The effect of Pre AGI on the world
One major reason I am not in favor of a pause right now is that I am not convinced it is safe. Its not like we are in a safe world, we could even have had >50% chance of nuclear war up to this date. That risk remains, and a further one is the affect of pre-AGI AI is having. This includes both polarization, and centralization/totalitarianism. 1984 can be done ever more effectively as AI advances. I am not sure if this is temporary or start of a permanent downward trend—https://www.globalexpressionreport.org/ If we do lose democracy etc, then I expect future govts to make very bad choices with AI, S-Risk even worse then X-Risk potentially.
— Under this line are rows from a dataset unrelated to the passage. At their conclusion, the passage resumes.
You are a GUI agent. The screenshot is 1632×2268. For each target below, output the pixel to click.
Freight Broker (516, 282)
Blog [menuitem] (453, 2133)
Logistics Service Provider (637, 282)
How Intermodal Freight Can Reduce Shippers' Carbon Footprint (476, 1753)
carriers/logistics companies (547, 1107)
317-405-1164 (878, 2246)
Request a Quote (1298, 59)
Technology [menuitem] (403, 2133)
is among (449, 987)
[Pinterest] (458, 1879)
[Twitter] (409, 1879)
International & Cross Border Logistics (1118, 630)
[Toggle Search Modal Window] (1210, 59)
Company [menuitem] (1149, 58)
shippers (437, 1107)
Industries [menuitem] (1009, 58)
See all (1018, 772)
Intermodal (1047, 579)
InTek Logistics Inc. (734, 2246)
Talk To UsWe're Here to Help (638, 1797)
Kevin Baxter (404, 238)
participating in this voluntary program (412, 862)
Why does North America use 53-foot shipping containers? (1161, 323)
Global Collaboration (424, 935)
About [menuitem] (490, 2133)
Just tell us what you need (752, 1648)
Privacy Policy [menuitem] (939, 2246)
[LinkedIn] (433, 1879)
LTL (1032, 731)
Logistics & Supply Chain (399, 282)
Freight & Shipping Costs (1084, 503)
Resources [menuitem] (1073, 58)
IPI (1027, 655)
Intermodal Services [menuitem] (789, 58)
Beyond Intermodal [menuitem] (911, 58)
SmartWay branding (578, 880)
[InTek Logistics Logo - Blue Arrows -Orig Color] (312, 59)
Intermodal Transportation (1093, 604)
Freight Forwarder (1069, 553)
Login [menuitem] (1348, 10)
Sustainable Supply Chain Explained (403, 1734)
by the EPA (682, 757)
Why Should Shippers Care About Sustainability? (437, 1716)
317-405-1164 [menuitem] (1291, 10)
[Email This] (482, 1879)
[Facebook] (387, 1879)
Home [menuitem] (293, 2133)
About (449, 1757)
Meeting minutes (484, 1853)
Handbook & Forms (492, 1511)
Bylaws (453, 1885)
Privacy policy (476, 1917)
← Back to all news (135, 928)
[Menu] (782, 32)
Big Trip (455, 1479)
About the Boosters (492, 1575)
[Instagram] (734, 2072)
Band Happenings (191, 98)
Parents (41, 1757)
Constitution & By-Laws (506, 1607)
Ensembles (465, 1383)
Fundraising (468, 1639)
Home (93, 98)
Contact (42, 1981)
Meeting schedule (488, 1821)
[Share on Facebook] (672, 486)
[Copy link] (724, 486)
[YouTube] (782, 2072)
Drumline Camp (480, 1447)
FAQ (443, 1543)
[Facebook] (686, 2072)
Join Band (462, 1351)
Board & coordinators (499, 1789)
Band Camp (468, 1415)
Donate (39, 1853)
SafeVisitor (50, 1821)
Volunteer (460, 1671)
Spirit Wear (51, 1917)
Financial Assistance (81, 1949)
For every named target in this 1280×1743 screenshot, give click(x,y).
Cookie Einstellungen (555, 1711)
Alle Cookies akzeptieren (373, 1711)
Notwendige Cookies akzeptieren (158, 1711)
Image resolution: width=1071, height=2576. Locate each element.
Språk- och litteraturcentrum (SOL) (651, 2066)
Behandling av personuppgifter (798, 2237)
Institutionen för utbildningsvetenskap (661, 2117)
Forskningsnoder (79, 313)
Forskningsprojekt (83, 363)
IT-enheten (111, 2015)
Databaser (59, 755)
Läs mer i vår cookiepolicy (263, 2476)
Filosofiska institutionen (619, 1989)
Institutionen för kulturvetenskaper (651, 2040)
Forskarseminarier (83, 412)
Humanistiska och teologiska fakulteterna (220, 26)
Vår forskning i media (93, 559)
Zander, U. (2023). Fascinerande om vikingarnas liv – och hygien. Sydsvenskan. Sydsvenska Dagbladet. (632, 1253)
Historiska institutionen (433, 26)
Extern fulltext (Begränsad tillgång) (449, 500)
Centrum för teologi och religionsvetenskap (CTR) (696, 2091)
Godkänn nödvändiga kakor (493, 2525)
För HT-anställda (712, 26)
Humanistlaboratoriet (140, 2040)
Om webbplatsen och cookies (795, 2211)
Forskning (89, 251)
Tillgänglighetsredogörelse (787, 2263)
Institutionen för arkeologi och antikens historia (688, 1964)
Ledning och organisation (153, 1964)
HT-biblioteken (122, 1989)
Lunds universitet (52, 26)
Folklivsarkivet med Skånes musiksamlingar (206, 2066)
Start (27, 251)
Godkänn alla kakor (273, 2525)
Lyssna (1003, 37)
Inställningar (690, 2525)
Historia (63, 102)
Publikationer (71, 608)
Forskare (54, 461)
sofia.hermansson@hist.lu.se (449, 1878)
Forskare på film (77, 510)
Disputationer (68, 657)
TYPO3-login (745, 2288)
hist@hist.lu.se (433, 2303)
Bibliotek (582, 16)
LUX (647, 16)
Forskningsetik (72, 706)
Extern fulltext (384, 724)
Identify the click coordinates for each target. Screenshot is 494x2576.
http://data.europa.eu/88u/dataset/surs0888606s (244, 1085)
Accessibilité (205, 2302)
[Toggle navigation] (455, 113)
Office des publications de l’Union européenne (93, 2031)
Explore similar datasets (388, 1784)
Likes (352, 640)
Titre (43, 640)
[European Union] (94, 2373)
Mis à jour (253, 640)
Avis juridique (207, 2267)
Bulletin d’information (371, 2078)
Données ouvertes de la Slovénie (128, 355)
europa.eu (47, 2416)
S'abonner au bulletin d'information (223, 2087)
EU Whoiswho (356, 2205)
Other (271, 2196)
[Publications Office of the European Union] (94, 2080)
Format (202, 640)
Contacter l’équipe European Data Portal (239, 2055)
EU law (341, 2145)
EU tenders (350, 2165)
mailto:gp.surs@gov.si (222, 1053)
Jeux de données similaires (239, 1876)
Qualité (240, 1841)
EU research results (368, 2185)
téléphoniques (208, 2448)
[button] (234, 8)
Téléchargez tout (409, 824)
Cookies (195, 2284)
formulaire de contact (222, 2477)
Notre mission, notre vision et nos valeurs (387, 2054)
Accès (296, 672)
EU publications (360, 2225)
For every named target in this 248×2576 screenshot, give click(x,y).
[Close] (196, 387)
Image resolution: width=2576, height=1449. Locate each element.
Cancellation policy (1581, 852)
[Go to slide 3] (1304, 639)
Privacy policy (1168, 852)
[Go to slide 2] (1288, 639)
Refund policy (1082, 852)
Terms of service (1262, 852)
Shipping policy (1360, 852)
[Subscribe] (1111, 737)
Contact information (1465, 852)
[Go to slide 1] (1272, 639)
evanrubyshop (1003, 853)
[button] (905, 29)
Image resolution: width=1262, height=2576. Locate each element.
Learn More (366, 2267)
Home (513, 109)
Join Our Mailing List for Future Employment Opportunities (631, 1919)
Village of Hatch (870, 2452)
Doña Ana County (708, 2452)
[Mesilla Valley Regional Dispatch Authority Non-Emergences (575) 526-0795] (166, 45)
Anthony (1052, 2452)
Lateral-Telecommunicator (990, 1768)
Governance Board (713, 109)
Measuring and controlling the level of AI Self awareness
There doesn’t seem to be much research into that yet—for example what architecture is essential for self awareness (I don’t mean situational awareness). Can we tell based on the AI circuits and turn it up/down? It seems like we should be doing that so we know more about what the AI is thinking.
P(Doom) and rationality
I don’t think you can rationally defend a P(Doom) figure for AI. Mine is about 10-20% though that is more of a feeling and I believe that the chance of humans/descendants becoming interstellar isn’t changed that much by SI existing. AI just compresses the risk into a smaller timeframe.
I also get the feeling that we promote rationality to its “Level of Incompetence” that is we use it most when we can be least sure of ourselves. I got that strong impression from the Rootclaim COVID origins debate. Both sides were attempting to be rational and be Bayesian, but gave extremely far apart estimates. Rootclaim would be very good at applying such techniques at situations were there was history, such as murder claims, but they spent most of their attention applying it to COVID origins which were a one-off and did not do well.